Una vez en Gabón, compramos el Laissez Passer por 5000 CFA y sellamos entrada, en Bitam. La carretera es magnífica y el paisaje espectacular. La vegetación exuberante llega hasta la carretera y hay empleados del gobierno con cortadoras de hierba mecánicas en ambas márgenes de la carretera. Y llegamos al Ecuador, latitud 0, parada obligada para tirar unas fotos y dejar una pegatina del blog pegada en la placa. El hemisferio Sur nos recibe con un pedazo malo de carretera hasta Ndjole. Y continuamos sin saber muy bien qué hacer, si desviarnos para Libreville para intentar conseguir visado de RDC o seguir hasta Lambarene, y olvidar el RDC entrando en Angola por Cabinda. La decisión no es fácil, ya que Cabinda es un enclave de Angola separado del resto del país por una franja del RDC y solo tenemos visado de una entrada. Telefoneamos a los portugueses que tuvieron problemas y nos dicen que ni hablar, que no vamos conseguir atravesar por RDC, hay elecciones y que los visados que no son emitidos en los países de origen no valen. Así que solo tenemos una opción, llegar a Cabinda para asegurarnos la entrada en Angola y luego se verá.

Continuamos para Lambarane. Es una ciudad espectacular asentada en una isla rodeada por el río Oogue y, por tanto tiene tres partes: una margen oeste, la isla y la margen este. Tras pasar el segundo puente la policía nos para sin más y nos pide dinero. Amablemente evitamos pagar. Buscamos algo para dormir pero todo es caro. Cenamos en un restaurante donde nos la clavan claramente. Y dormimos en un complejo de bungalows llamado Les Sirenes junto a un brazo del rio, la dueña nos deja acampar gratis. Esto nos compensa la clavada del restaurante.

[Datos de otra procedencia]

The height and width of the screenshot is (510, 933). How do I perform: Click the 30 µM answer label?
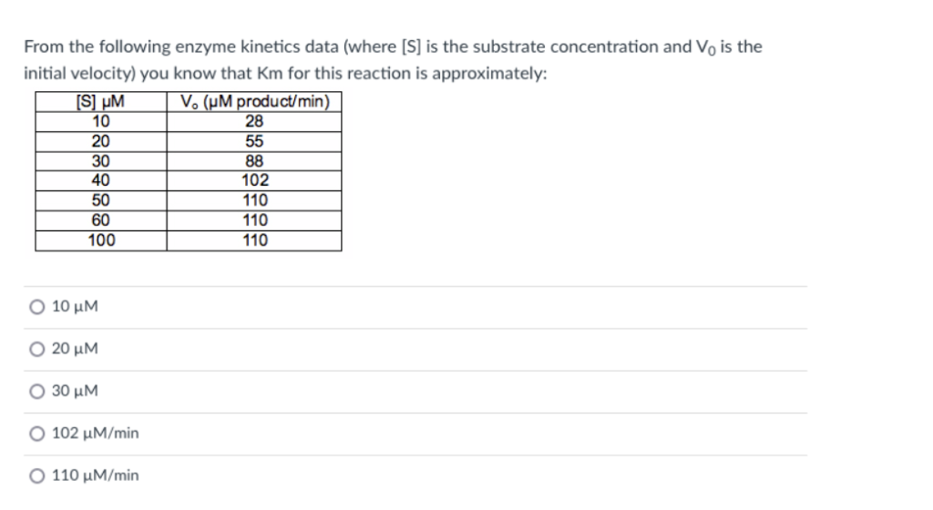click(75, 391)
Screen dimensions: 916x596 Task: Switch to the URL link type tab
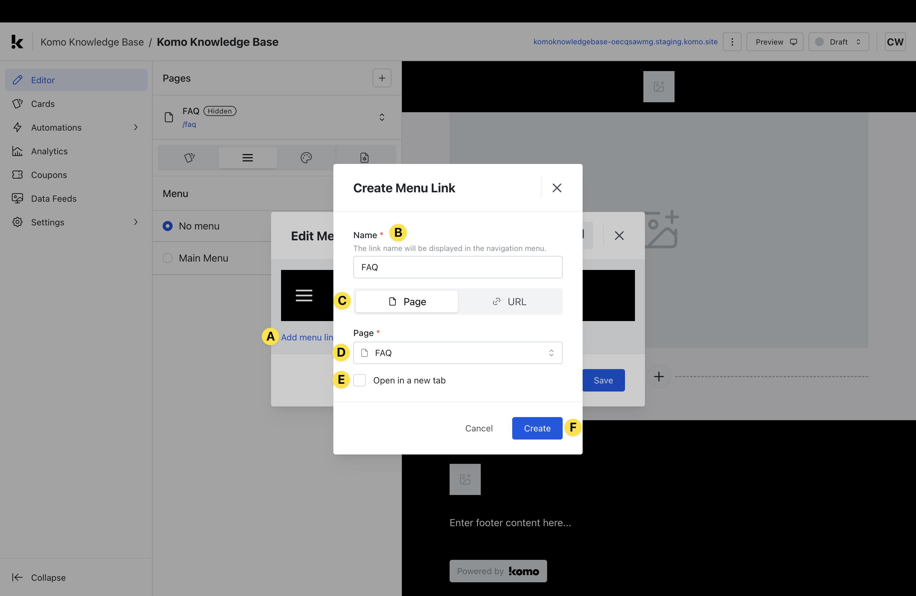coord(509,301)
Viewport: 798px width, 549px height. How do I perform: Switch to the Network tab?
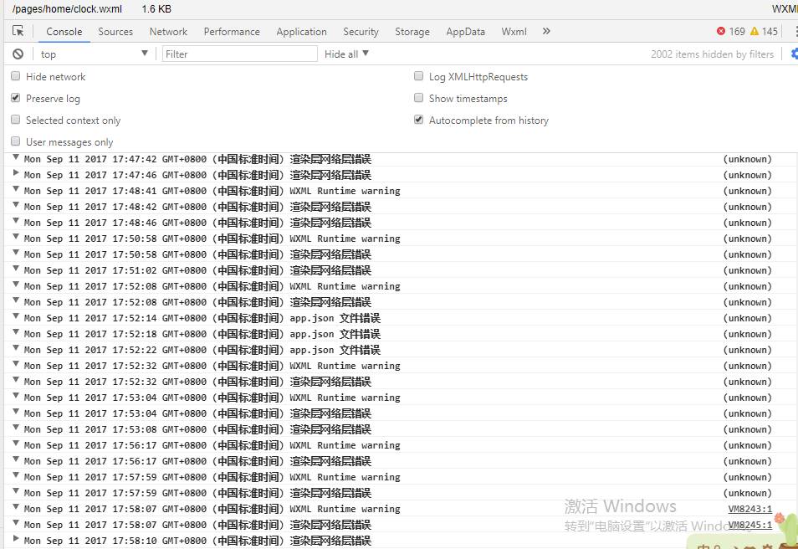(x=168, y=31)
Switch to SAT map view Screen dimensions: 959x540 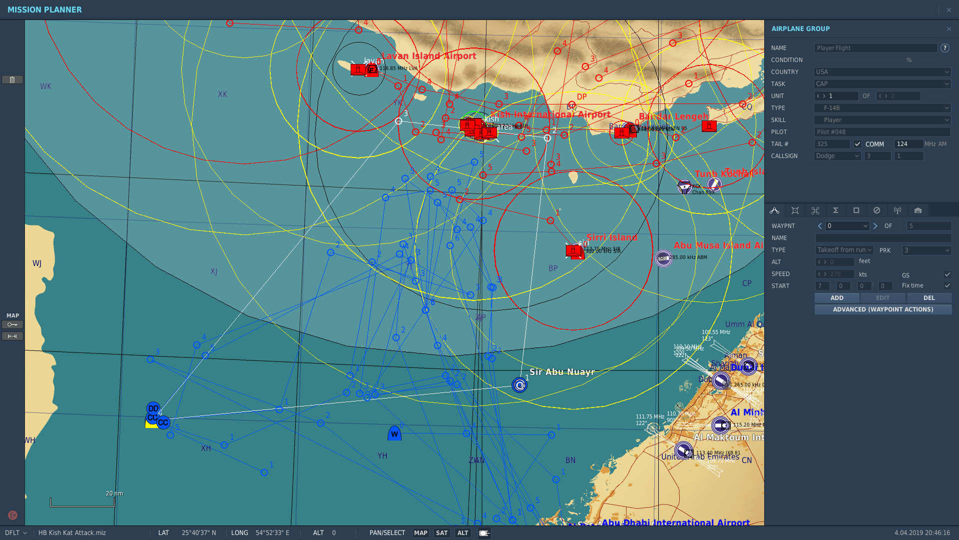point(442,533)
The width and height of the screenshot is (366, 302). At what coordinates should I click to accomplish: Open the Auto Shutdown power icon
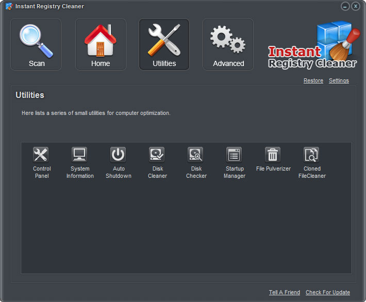(118, 155)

Al día siguiente en Lambarene visitamos el hospital de Albert Schweitzer, premio Nobel de la Paz en 1956. Un médico nacido en Alsacia que a principios del siglo XX creó un hospital aquí para tratamiento de enfermedades tropicales. Vistamos su casa museo y el antiguo hospital, con su sala de operaciones e instrumentación quirúrgica, incluyendo la urológica. Hoy en día existe una fundación para el hospital nuevo. En un día amenazante de lluvia, continuamos el viaje en dirección a la frontera del Congo. Es un largo viaje por carretera muy buena, pero la lluvia se intensifica y el cielo plomizo parece caerse encima de nosotros. Vamos en dirección a Mouila, donde la carretera para Ndende se convertirá en pista de tierra, y tememos que en ríos de barro. En el camino somos parados por una pareja de viajeros alemanes que va en sentido contrario. Se han dado la vuelta. Nos avisan que la entrada en RDC es imposible, y que no están a dar visados para Angola en el Congo. Y que las calles de Mouila a donde nos dirigimos, son ríos de agua. Y que en el Congo los caminos están prácticamente intransitables. O sea, unos 400 kms complicados. Ellos, se vuelven en dirección a Libreville donde meterán el coche en barco en direcciona a Cape Town, acabando así su sueño de viaje trans-africano. Nosotros decidimos avanzar.

Continuamos muy preocupados, pensando que no vamos a llegar a tiempo de llegar a Angola o quedarnos atrapados en los caminos enfangados del Congo.

Llegamos a Mouila donde efectivamente se nota que ha llovido muchísimo, pero conseguimos pasar y continuamos unos 70 kms hasta Ndende por pista de tierra con algunas zonas más complicadas, ya cerca de la frontera con el Congo. Aquí parece que el tiempo no esta tan mal, y sellamos la salida de Gabón sin problemas. Solo nos faltan unos 40 kms hasta la frontera de tierra más dura. Esto nos anima, quizás el Congo no esté tan mal como nos habían informado.